Rashad was the late addition. He’d played in practices back in Balakan before, but had not played at all this season. Out of no where he became our best base runner.
We had a seventh player named Ruslan join our team at the last second. He was Muslim’s friend from ABLE camp and showed up just to watch. Just like Fulton Reed in D1, we gave the lanky 6-footer a t-shirt and hat and through him in the mix, never having played before. On his second at bat, EVER, he hit a double over the centerfielders head!

It’s hard to explain how excited Trey and I were, and still are. Last year, we got clobbered every single game. It was difficult to get our kids eager to play because they didn’t stand a chance. We couldn’t figure out why. What were we doing wrong?
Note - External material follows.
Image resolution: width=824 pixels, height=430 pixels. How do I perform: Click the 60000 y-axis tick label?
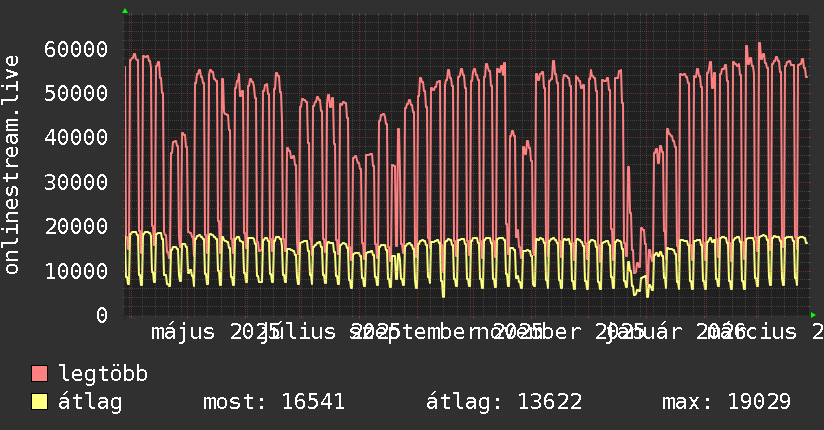[x=76, y=49]

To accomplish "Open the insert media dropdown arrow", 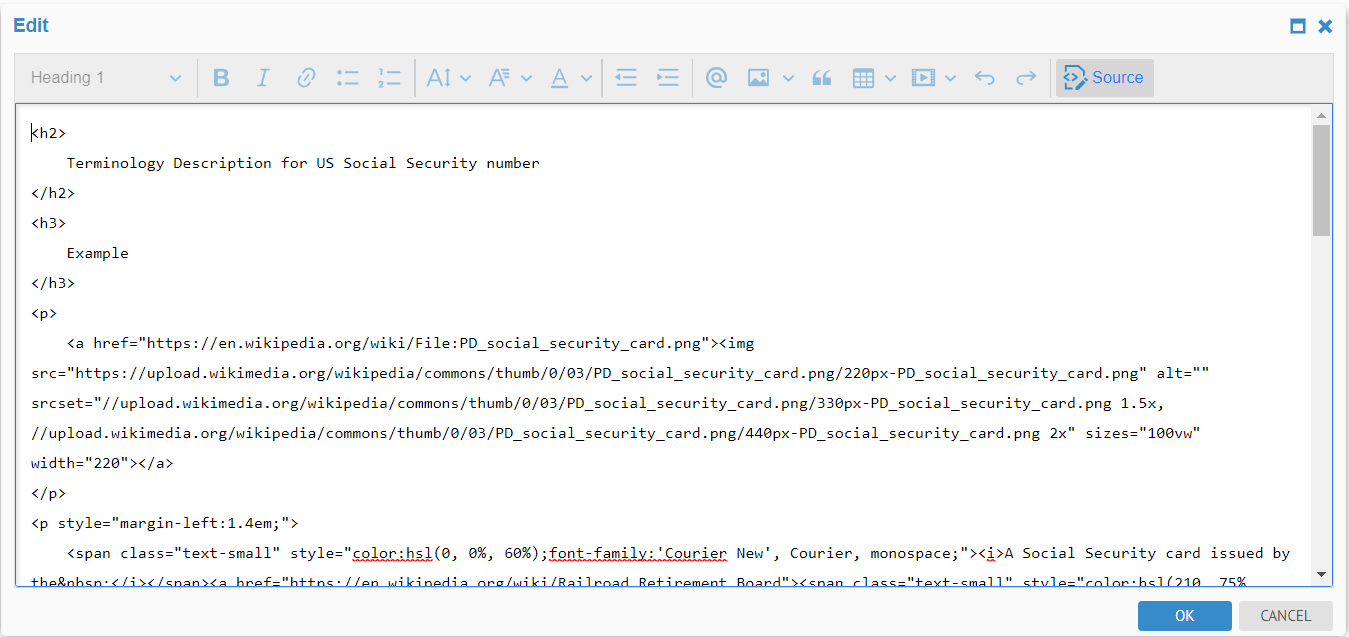I will click(x=950, y=77).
Today, Trey and I kept looking at each other from across the field (he’s coaches third base while I take first) with these dumbfounded looks of amazement, ear-to-ear grins on our faces. Where did this come from?! We weren’t just hanging in there, we were making it a game, and we were having fun! Our failure to produce a full team on the most anticipated day of the season quickly and seamlessly transformed into our greatest success. Our small group of boys had finally become a team, they had come together and were starting to believe. The whole bus ride home, all we could hear was, “If only we had a few more players.”, “If only I hadn’t dropped that ball.”, “If only I had tagged up.”. If only, if only, if only. They boys realized how close they were to winning both those games. Just one mistake, one little thing different and the games could have easily gone the other way! They were learning!

Before we even got home they had scheduled practices for Monday, Wednesday, Saturday, and Sunday of the upcoming week and were on the phone with the players who had not come, telling them the news and explaining the importance of them showing up in the future.
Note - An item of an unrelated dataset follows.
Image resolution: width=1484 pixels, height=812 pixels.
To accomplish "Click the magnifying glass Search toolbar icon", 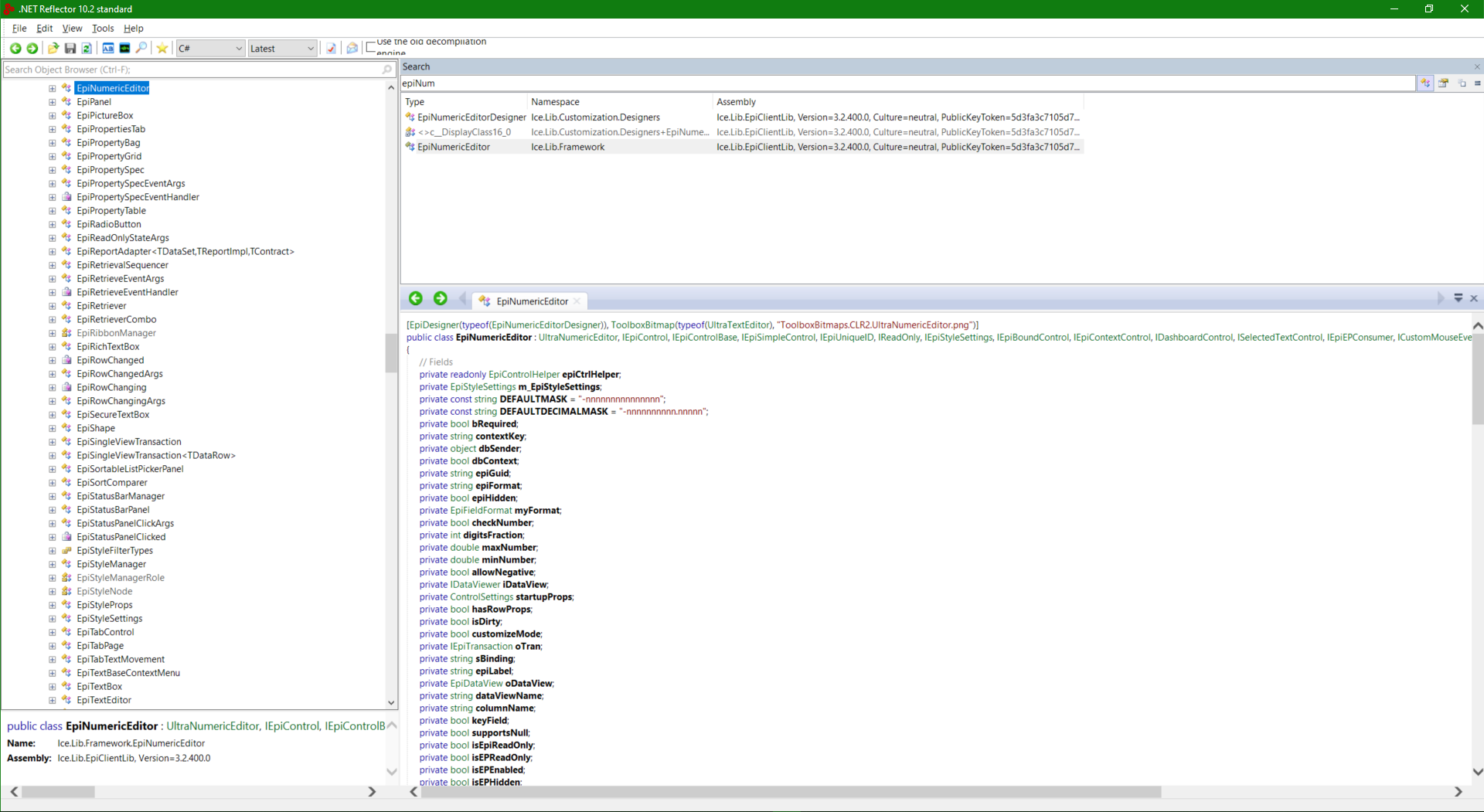I will (x=141, y=49).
There are no guarantees that we’ll get more players to come, and we’re still 0-2, but the future is brighter than ever and for the first time, the Balakan Dragons expect to win!

The Balakan Dragons
Trey and Rashad
Sabuhi sporting our uniforms
Emil with the first at-bat of the season

Wednesday, May 16, 2012

Simply Wonderful


Sometimes, things just go well. There’s no explanation, you just feel on top of the world, no matter what happens. This week’s been one of those weeks. Despite the crazy electrical storms every night and the constant earthquakes (5.6 on the Richter scale) every morning, I’ve got a constant smile on my face, right now.
There’s currently an essay contest being held by the American Embassy. It’s for students throughout the regions of Azerbaijan. Samira, a constant mention in this blog, submitted her essay. It is one of the more extraordinary essays I’ve ever read, not even considering the fact that she is only 15 and English is not her first OR second language. I just had to share it, but did not change it whatsoever! Enjoy!

My dream is…

First I want to meet you with some people.

Hatma – 15 years old. Lives in Turkey. She loves watching students going to school. But she can’t study. Because she has a wedding next month. But she doesn’t know who will be her husband. The only thing that she knows about him, that he is the friend of her father, 62 years old…
Cavid – 5 years old. Azberbaijanian. Lives in orphanage. His parents left him when he was 3 years old. From that day Cavid spends all his free time in front of the window. “Maybe my parents will come to take me, but they won’t see me and go back…”
Asad – 21 years old. Her mother had a big health problem. Her kidneys had to be changed or she could die. Asad asked many organizations for help. But nobody helped. Asad didn’t want to lose the only person in his life and stole money. He’s in the prison now. But he isn’t regret. Because he knows that his mother is alive. And that’s enough for him…
Aisha – 7 years old. Lives in Afganistan. Everyday she wakes up to the voice of guns. Everyday she feels fear, everyday she cries. And everyday she thinks, “how the people living in the peaceful country are happy!!!”
Bakir – 67 years old. He lived all his life for his children. His wife died when she was 41. Bakir was a worker. All day he carried heavy stones in his back. But he never left his children hungry. But now he is in a rest home. Because his children don’t want an old and weak man in their house…
Almaz – 6 years old. Everyday gets “2” from lessons. But the teachers don’t know the reason why she doesn’t study. Her drunk father everynight beats her mother. And Almaz is tired of pretending like she’s sleeping while her mom cries secretly all night. Because of this Almaz --- 6 years old girl has psychology problems…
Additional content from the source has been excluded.